|By Henry Wadsworth Longfellow
Half a century ago a blacksmith's shop, of the old New England village type, stood in Brattle Street, Cambridge, not far from Longfellow's home. Hundreds of passers-by glanced at the low roof, the grimy smith at his forge, the gazing children at the door, and went their way without giving them a second thought. Not so the poet, Henry Wadsworth Longfellow. He saw love, sorrow, the patience of hope, the strength of duty, all the beauty and tragedy of earnest human loving. The smith and smithy, the sheltering tree, the loitering children, poet and passers-by, alike are gone but it's pictures do not fade and its lessons do not grow old. The Village Blacksmith by Henry Wadsworth Longfellow captures this life with its strength and beauty.

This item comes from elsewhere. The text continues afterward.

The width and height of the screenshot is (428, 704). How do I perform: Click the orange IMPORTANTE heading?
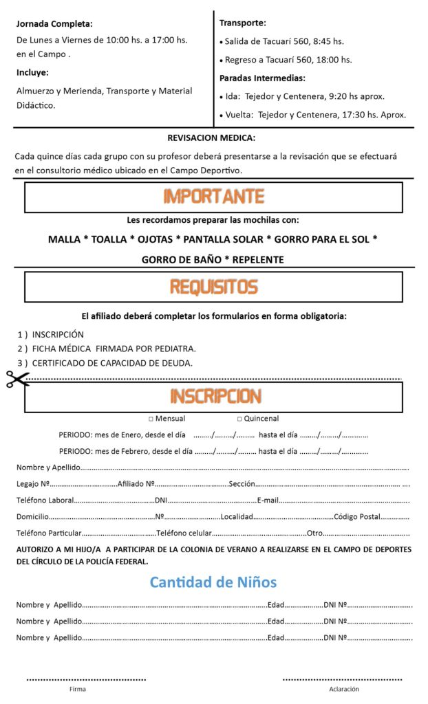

Henry Wadsworth Longfellow (1807-1882), was one of the best loved and most widely read poets in the United States of the 19th century. Born in Portland, Maine, he was educated in private schools. He was a classmate of Nathaniel Hawthorne, at Bowdoin College in Maine. He graduated in 1825, and then spent three years in Europe visiting France, Italy, Spain, and Germany, studying the languages and literature of these countries preparing for a job teaching modern languages at Bowdoin which was offered to him. He taught there for six years and married in 1831. In 1835 he and his wife traveled to Europe, visiting England, Sweden, Denmark and Holland. In Holland his wife became ill and died. Longfellow began teaching at Harvard in 1836 and for the next 18 years he worked both as a professor and as a writer of books of poetry and prose. "The Village Blacksmtih" was published in 1841.
Longfellow was the first man from the United States to be honored by a monument in Poet's Corner of Westminster Abbey in London, England.